Appreciate any thoughts

15 comments
  1. Please don’t. My high schoolers have enough trouble remembering when to use uppercase letters as it is. Proper capitalization is important in writing lol, most letters may be lowercase but that doesn’t mean that capital letters can be skipped over or ignored because they are always used where they’re supposed to be used.

    It’d be kind of like teaching Hiragana but not Katakana. Not quite the same, there’s no *direct* Japanese equivalent, but they’re two sets of characters that represent the same sounds and both are used and seen regularly in their respective language. Learning one is just as easy as learning the other, and you *do* need to learn both.

  2. You can’t skip teaching upper case. It’s going to confuse the kids even more when they eventually see that there are upper case letters too which make the same sound as the lower case.

    I’d teach upper and lower case together as a set at first. I.e. teach A and a at the same time. They are preschoolers, you don’t need to rush through anything. Go slowly and give them a solid base to work with in the future.

  3. At preschool level I wouldn’t worry. Trust me that Japanese kids will have plenty of time to practice both alphabets in the future. Out of 600+ students in my school, only one has trouble writing letters and I’m pretty sure he just needs practice for confidence. I’d follow whatever they are learning at the time.

  4. Kids learn upper and lower case in the 3rd grade. They need uppercase to learn how to use a keyboard.

  5. My ex, Japanese, who was fluent in English, had difficulties reading my notes if I used uppercase letters exclusively, which I usually do. She would otherwise read English handwriting just fine. Thought I’d leave that anecdote here.

  6. Uppercase letters are easier to write and less likely to be perceived incorrectly.

    D and B vs. d and b

  7. While lower case and upper case have meaning, most english letters used in Japanese signs are upper case. If they only learn one case, they will benefit more from Uppercase letters, in the same way if a non japanese speaker only learned katakana.

  8. I’d say learn them together if you can, just because some look very similar to their upper case counterparts but things like E and G are so different!

  9. I highly recommend looking into the Jolly Phonics program.

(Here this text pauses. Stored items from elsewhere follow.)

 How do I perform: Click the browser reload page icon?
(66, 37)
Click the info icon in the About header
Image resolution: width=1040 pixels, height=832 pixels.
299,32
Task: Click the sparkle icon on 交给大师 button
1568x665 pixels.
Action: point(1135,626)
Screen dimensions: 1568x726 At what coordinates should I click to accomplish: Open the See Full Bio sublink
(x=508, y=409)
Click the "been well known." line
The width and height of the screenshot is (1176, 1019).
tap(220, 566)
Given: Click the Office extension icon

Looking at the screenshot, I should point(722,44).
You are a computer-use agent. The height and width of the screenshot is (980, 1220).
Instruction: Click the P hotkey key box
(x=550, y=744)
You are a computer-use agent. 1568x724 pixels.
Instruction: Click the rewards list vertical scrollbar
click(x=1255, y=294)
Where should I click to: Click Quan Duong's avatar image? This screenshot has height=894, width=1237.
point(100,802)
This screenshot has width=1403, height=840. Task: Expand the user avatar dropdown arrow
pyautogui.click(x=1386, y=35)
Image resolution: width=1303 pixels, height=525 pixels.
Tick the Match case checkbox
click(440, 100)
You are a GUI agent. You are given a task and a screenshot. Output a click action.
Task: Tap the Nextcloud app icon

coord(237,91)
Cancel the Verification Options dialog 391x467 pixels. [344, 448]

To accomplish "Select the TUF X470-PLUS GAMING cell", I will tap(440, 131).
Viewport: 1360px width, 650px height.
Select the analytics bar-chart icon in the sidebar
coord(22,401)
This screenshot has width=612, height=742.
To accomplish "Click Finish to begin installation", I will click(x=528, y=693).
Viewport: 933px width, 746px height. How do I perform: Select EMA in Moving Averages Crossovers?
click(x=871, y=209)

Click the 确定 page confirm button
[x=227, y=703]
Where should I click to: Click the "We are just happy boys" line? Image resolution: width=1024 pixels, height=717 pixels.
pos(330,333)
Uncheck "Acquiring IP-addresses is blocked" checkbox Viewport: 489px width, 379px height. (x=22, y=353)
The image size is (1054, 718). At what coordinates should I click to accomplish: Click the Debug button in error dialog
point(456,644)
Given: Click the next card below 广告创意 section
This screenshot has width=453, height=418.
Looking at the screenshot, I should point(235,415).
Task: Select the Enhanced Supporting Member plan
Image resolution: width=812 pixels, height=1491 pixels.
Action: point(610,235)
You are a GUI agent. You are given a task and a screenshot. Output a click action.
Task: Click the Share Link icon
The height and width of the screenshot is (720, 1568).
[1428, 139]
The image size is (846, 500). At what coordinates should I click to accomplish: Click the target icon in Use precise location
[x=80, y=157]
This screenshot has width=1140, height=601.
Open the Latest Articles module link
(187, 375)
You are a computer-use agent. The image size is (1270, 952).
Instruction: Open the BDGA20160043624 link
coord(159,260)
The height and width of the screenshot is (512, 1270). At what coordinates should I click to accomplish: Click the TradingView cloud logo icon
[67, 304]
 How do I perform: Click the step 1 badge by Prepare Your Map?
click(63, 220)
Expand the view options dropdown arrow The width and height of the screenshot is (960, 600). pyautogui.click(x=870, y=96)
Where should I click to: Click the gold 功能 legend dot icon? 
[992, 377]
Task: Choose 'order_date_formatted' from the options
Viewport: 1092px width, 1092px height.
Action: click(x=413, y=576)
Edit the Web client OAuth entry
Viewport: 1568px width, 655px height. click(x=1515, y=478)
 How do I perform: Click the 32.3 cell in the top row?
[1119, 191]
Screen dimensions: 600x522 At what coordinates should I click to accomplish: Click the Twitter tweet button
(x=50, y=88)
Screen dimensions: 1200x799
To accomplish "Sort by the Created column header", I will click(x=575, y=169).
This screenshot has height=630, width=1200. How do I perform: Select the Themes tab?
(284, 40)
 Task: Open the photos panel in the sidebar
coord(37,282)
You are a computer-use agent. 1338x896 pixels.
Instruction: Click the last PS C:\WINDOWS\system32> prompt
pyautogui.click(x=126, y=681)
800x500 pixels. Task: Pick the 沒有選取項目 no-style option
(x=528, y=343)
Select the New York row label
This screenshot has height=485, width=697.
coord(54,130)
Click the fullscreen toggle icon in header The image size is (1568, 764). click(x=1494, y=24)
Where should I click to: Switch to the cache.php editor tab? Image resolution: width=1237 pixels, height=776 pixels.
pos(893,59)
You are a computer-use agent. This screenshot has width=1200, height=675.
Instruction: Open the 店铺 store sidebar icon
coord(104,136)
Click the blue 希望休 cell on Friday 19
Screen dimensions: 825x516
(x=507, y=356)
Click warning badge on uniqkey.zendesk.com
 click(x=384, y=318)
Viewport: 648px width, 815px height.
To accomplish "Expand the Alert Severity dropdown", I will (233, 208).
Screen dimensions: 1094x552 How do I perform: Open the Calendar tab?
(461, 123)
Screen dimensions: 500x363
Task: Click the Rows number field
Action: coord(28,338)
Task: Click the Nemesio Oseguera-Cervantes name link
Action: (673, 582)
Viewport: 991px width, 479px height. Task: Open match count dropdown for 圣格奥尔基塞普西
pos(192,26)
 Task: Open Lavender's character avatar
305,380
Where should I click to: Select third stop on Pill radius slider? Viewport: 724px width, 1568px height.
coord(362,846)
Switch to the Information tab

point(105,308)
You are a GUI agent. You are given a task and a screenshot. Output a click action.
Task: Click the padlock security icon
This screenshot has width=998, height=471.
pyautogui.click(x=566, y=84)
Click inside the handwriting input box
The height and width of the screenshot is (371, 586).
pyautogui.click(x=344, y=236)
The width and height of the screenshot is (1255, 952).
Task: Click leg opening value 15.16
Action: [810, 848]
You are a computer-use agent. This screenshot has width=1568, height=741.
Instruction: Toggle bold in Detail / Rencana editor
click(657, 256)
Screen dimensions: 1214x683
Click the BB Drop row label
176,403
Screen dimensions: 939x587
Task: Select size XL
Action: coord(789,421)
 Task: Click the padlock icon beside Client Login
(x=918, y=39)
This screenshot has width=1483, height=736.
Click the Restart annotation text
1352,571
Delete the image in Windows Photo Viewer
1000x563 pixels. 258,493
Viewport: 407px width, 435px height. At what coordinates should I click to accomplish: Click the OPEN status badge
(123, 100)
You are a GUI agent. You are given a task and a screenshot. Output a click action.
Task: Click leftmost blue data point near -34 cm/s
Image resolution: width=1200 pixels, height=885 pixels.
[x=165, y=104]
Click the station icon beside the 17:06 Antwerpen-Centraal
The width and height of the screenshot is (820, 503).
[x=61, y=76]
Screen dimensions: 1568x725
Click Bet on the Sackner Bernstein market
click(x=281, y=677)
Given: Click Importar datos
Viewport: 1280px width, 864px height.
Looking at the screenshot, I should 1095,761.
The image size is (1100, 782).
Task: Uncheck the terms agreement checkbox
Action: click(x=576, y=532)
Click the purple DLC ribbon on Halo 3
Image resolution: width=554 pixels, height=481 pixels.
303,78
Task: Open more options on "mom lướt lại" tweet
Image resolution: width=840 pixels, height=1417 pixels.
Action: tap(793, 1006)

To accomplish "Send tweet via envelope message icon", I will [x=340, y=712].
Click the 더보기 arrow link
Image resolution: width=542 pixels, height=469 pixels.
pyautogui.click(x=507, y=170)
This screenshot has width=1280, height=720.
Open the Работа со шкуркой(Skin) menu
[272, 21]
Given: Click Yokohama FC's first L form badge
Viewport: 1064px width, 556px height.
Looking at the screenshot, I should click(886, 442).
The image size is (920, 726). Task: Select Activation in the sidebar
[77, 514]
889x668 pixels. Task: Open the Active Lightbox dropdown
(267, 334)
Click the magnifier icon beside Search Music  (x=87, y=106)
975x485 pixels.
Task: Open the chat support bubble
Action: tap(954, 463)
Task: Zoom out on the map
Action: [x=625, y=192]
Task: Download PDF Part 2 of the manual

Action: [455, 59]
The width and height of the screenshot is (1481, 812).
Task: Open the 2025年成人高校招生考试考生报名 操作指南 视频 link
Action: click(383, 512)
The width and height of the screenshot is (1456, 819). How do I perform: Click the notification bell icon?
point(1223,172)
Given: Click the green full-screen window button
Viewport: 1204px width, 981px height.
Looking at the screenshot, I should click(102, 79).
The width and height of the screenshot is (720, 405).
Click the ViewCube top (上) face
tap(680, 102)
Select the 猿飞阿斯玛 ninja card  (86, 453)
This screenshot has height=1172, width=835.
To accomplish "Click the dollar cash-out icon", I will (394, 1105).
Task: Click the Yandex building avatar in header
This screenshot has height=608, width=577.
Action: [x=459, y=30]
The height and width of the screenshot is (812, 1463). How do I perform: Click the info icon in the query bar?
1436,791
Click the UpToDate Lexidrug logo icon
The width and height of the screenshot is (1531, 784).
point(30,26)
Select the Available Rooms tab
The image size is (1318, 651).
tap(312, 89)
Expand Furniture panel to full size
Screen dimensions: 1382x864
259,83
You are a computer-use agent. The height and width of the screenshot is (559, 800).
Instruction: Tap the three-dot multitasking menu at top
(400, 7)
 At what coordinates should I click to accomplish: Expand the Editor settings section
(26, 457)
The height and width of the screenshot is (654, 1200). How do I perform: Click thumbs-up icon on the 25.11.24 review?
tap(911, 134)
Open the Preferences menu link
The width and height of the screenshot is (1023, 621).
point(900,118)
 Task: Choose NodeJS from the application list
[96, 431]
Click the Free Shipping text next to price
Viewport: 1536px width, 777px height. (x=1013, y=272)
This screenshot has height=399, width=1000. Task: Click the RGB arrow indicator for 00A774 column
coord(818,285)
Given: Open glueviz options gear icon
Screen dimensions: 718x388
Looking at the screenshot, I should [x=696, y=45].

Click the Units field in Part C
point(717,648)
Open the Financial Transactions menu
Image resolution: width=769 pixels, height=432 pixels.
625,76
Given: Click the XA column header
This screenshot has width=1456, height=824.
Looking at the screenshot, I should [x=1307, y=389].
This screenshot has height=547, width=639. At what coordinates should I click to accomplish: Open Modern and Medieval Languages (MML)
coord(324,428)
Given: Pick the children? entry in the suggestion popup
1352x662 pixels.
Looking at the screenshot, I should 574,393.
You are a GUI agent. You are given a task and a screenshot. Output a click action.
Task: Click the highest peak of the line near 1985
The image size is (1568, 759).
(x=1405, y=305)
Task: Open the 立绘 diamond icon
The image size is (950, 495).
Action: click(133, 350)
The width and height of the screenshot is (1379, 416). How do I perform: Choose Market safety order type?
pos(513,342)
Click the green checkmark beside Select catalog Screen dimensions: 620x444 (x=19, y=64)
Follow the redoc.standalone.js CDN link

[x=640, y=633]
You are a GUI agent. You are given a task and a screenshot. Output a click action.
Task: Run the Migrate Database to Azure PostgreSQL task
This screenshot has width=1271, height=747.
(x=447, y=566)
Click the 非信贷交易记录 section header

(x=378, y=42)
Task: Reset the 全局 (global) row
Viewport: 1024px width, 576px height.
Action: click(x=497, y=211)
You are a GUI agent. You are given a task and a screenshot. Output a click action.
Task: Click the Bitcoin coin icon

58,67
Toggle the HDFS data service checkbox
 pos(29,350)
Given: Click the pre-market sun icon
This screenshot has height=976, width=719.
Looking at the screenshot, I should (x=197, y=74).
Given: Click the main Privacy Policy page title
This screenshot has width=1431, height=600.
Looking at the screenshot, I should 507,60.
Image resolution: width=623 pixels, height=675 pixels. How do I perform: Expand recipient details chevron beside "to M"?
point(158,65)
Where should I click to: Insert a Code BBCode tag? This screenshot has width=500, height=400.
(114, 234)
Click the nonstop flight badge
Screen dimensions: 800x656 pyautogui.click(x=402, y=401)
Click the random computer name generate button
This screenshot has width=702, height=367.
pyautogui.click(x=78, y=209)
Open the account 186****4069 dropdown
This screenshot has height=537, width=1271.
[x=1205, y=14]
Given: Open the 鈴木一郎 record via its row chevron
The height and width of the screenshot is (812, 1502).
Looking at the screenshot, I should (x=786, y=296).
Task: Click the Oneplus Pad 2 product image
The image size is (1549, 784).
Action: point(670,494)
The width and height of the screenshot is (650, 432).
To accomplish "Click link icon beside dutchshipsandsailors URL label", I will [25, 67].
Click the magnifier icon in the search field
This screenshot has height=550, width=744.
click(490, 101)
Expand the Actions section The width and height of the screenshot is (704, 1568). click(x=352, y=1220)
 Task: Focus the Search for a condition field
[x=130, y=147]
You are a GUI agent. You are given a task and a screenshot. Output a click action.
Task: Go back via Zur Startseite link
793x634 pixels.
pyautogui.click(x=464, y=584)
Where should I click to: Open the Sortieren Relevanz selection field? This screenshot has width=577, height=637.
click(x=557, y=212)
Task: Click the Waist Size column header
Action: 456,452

It has everything laid out, starting with lowercase letters and then goes into uppercase. Absolutely a game changer. I’m considering going back to Japan just so I can try to either work for the jolly phonics branch in Tokyo, or start my own, because I loved it so much (and my students loved how easy English became once they could read and write it!) and believe in it 1000%.

  10. You ought to ask people who specialize in ECE about introducing phonics alphabets.

    Teaching Young Learners (TYL SIG) in JALT might have advice for you.

  11. Not enough time is spent on reading and writing in general.

    The first thing Japan /should/ cut is its performative listen and copy conversational English in favor OF more reading and writing.

    I do what I can in elementary school to get kids thinking about letter names, sounds, combinations, vowels, consonants etc. But it is very much bogged down by the conversational stuff.

    If anything, it’s fun to elucidate how much smaller the the full alphabet set is compared to hiragana, katakana, and kanji. Then you show the fun points of where Japan and English overlap:

    Mizuumi kanji becomes —kou because how you read it can be different from what it’s called.

    Well gee whizz: B has a name, but it also has a sound. We’ve established a connection.

    Obviously this is a haphazard unprofessional reddit comment, but the point is establishing connections and working on fundamentals is how you get better at anything from push-ups to house building.

  12. The absolute state of English in Japan.

    “Just skip capital letters.” “Only learn capital letters because most of the English in Japan is in capital letters only.”

    My god.

    Just teach them and have them fill out tracing sheets for homework to learn the letters. Cover the rules once and correct it as it comes up later, it’s not that much time.

  13. Just a random question on the topic but, why teach them writing at all? Don’t they learn it later on in school anyway? I get the feeling that it’s simply because it’s easier to show it off to parents. Oh look, little Takeshi wrote his name 🙂

  14. A thought: Why even teach preschoolers the alphabet? Half of the 5 year olds can’t even write the hiragana legibly.